======== Entries supplied ========

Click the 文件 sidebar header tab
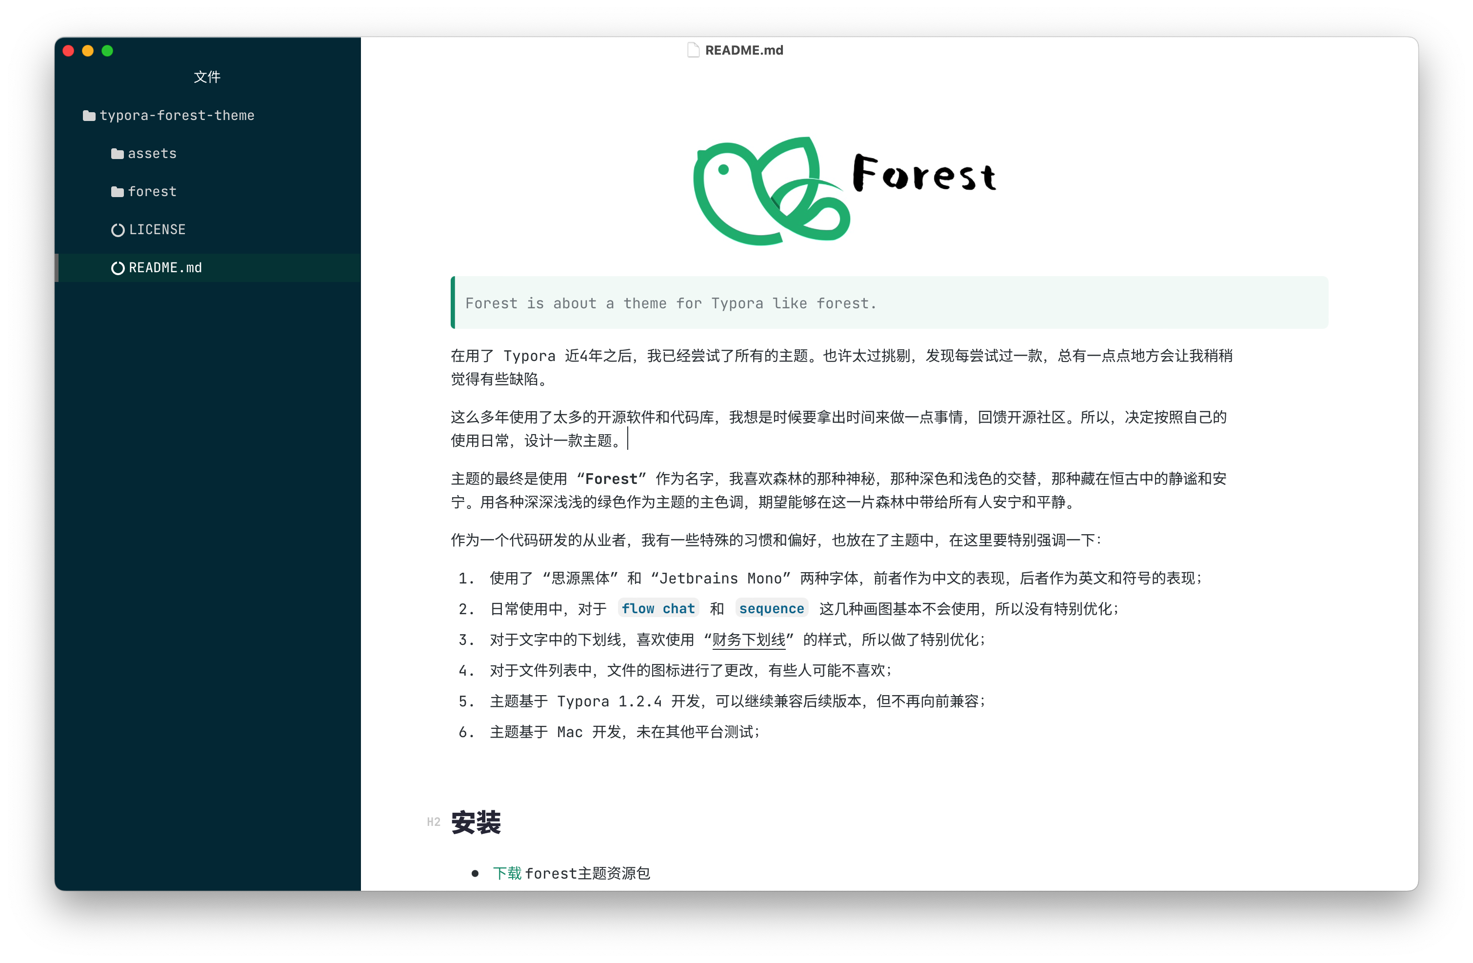Viewport: 1473px width, 963px height. [x=207, y=77]
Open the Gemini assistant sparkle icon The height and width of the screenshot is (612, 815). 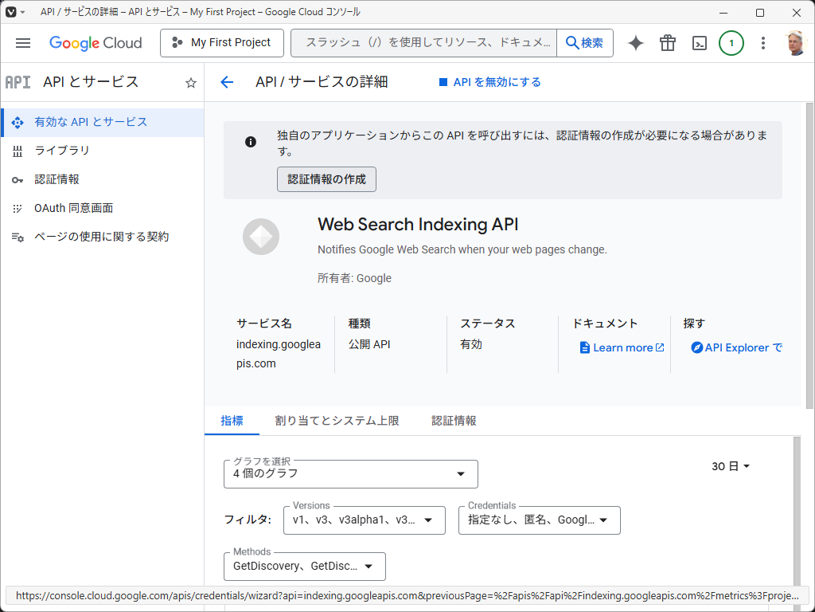tap(635, 43)
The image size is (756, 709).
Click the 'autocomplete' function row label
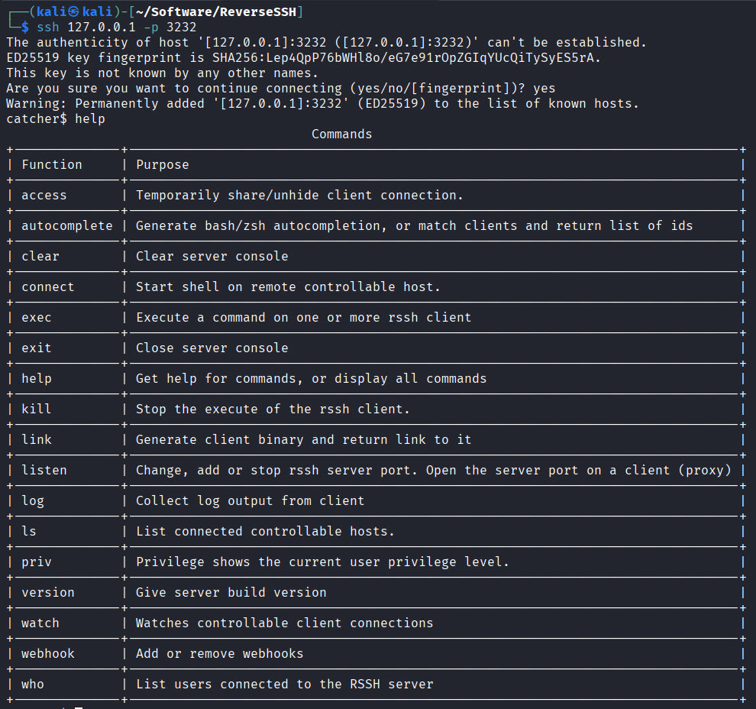point(67,225)
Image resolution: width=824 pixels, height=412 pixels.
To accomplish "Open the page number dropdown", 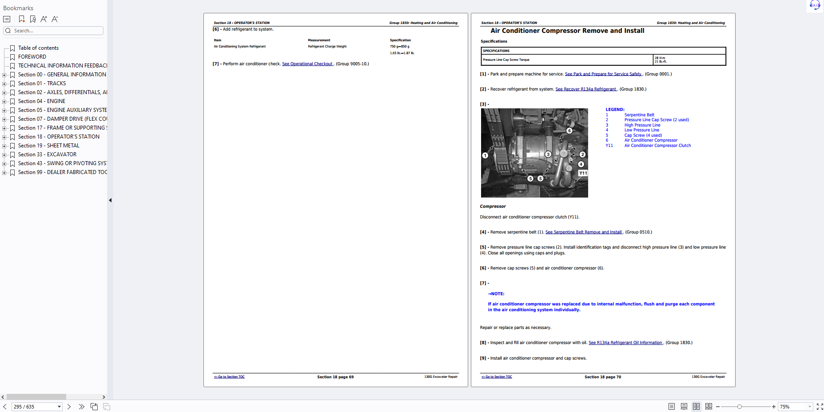I will point(59,407).
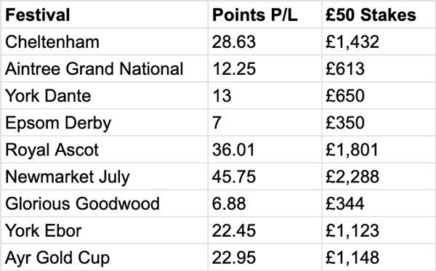The height and width of the screenshot is (271, 436).
Task: Select the Newmarket July cell
Action: point(105,177)
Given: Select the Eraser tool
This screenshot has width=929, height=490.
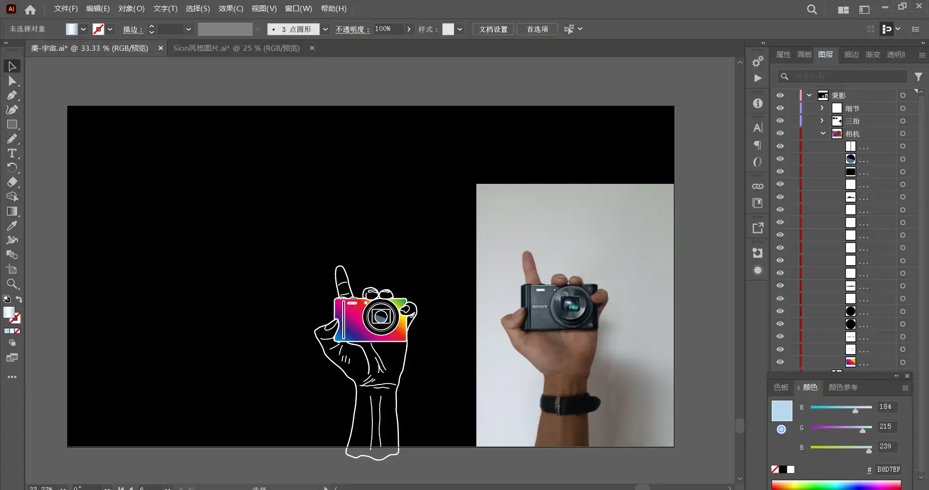Looking at the screenshot, I should pyautogui.click(x=12, y=182).
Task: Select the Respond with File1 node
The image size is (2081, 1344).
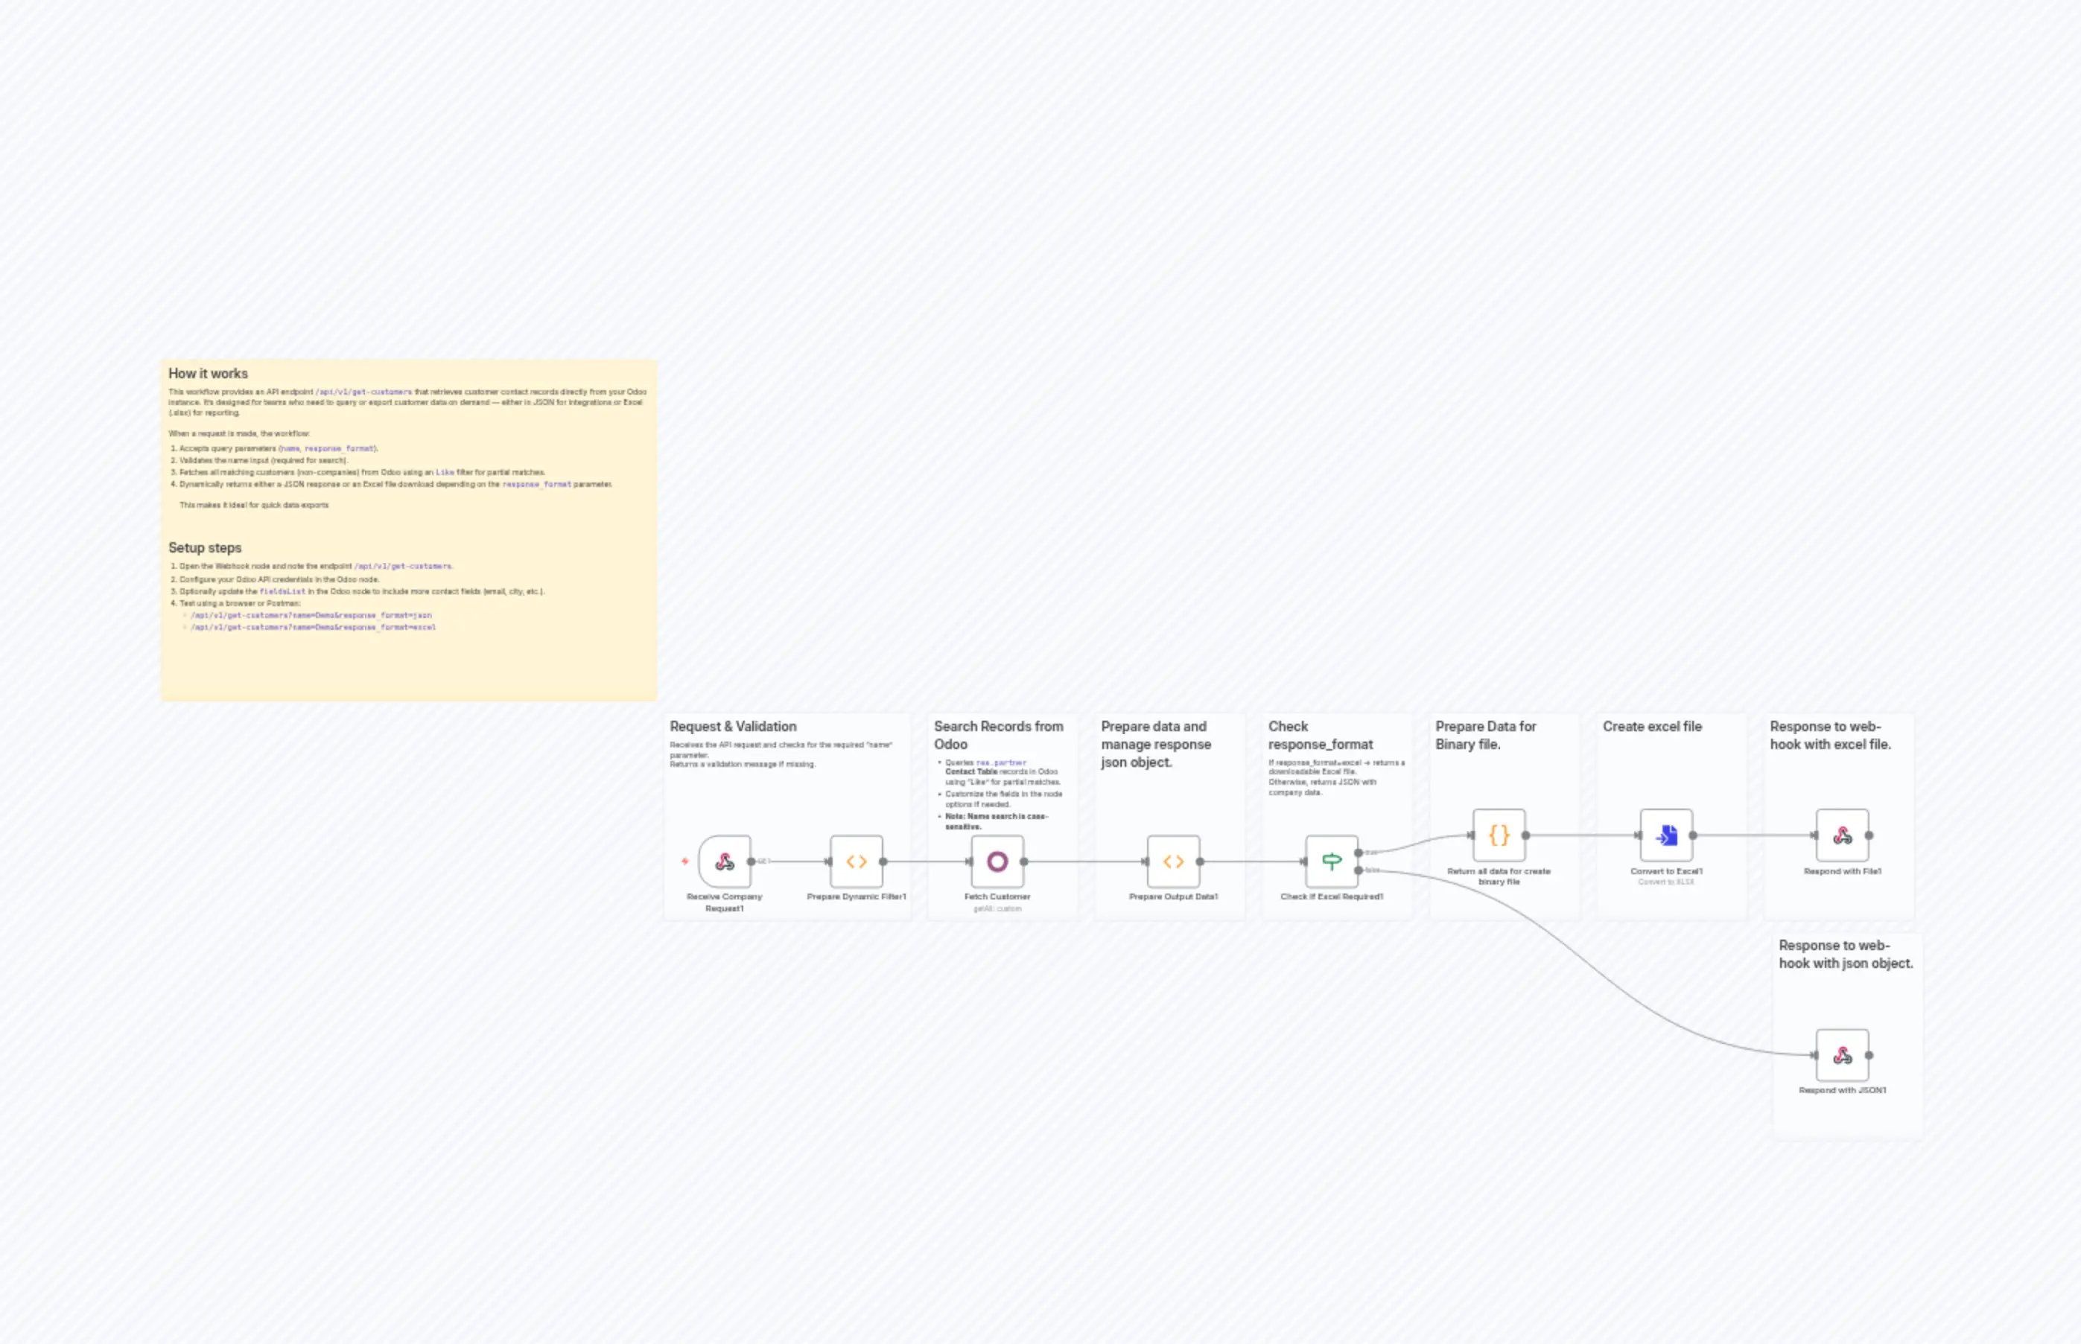Action: point(1842,834)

========

• [Work to complete]: Turn the lines above, from the one containing "Task: Select the Respond with File1 node" through the last line, into a numbered list. Include both of those lines, skip any blank lines, and leave the pictures out.

• [Result for this exercise]:
1. Task: Select the Respond with File1 node
2. The image size is (2081, 1344).
3. Action: point(1842,834)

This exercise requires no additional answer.